Exercise goal >>
Without the images, repeat every line of the listing verbatim.

Dataset >>
_____

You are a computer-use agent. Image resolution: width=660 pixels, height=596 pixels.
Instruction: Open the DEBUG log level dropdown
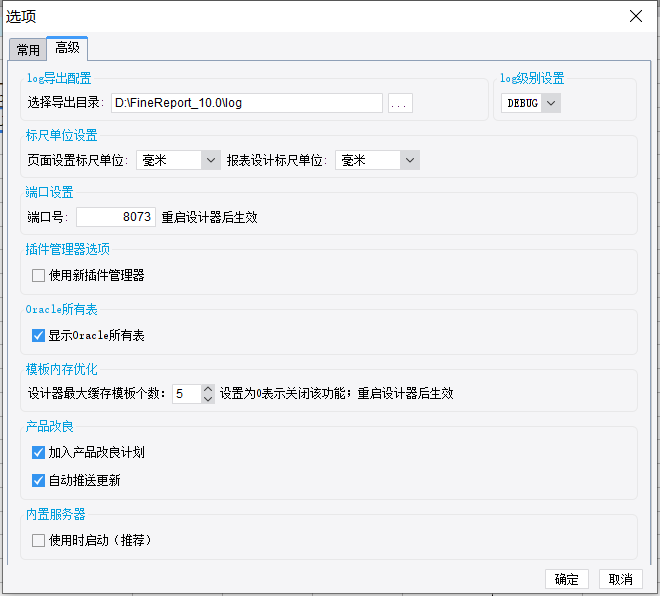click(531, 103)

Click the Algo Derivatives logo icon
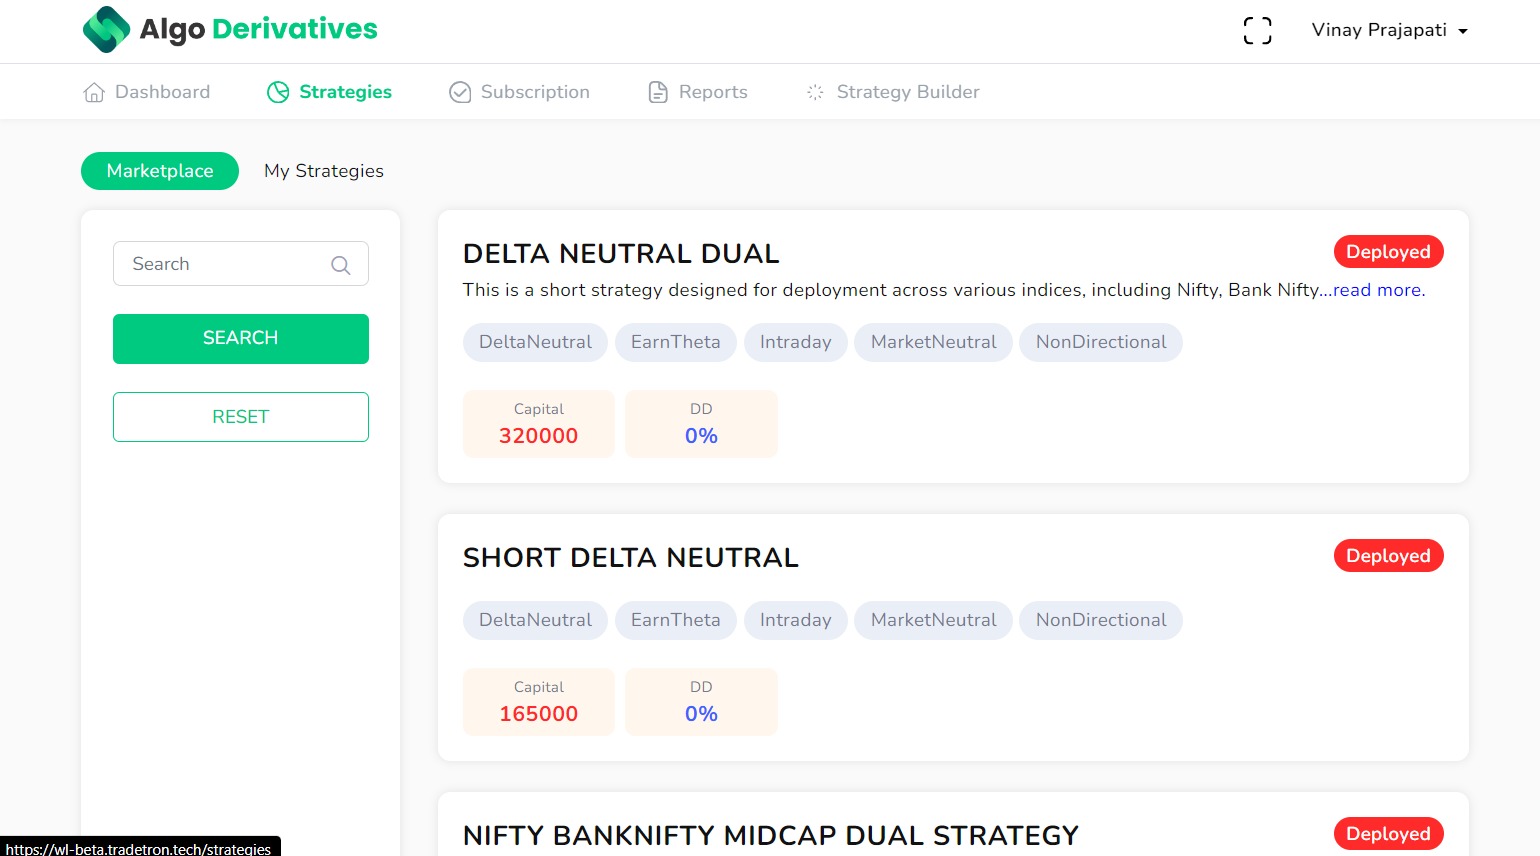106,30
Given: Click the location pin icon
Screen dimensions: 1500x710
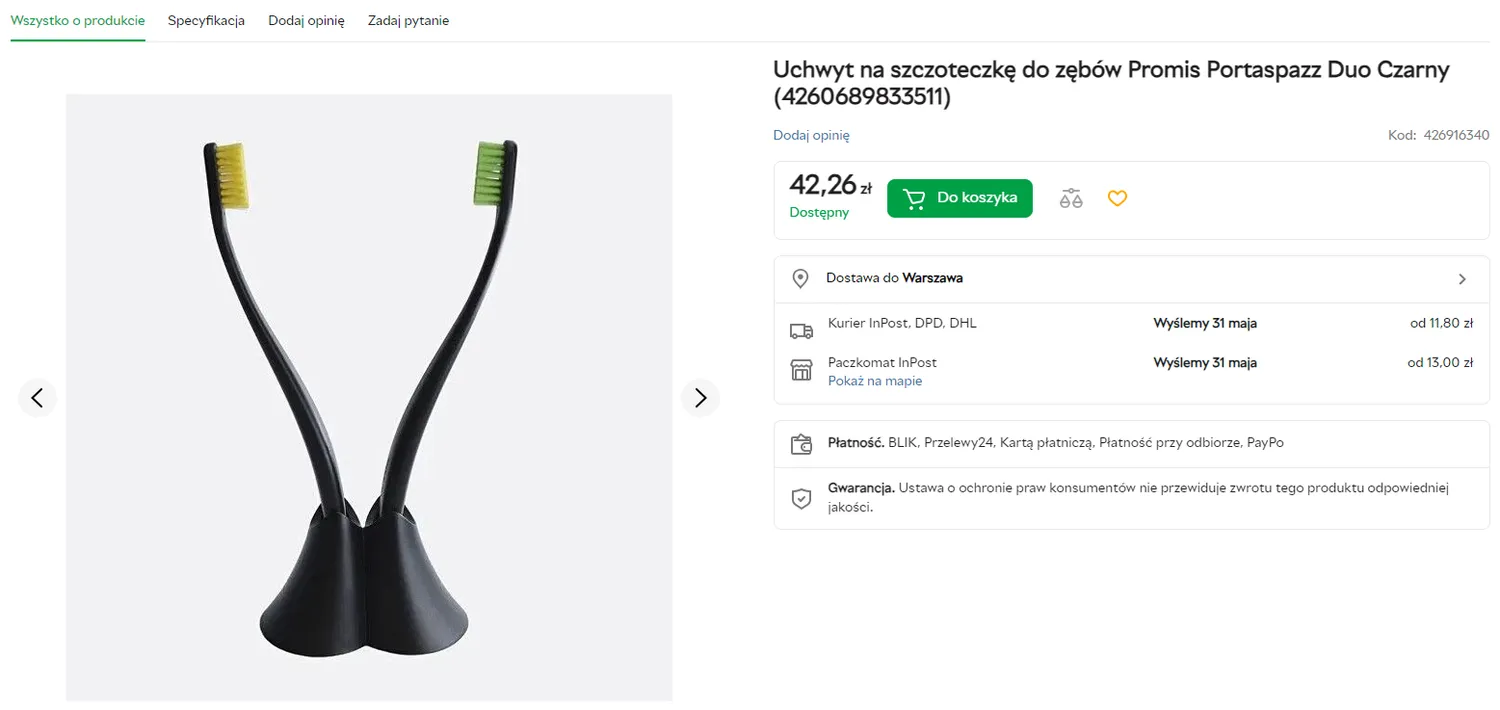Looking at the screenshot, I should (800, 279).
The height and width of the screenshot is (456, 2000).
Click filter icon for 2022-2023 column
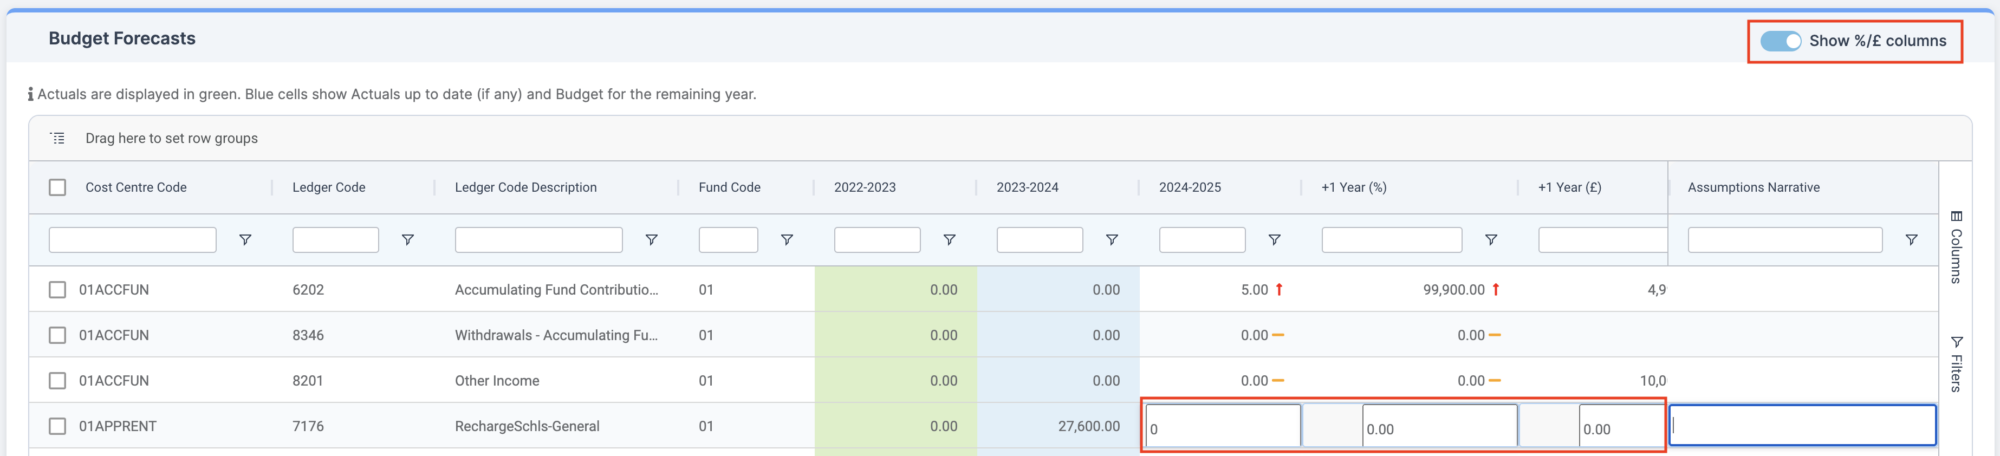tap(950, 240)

_____

Response below >>
You are a computer-use agent. Image resolution: width=660 pixels, height=596 pixels.
Instruction: Open the DEBUG log level dropdown
click(531, 103)

Click the Algo Derivatives logo icon
106,30
Given: Click the location pin icon
Screen dimensions: 1500x710
Looking at the screenshot, I should (800, 279).
The height and width of the screenshot is (456, 2000).
Click filter icon for 2022-2023 column
tap(950, 240)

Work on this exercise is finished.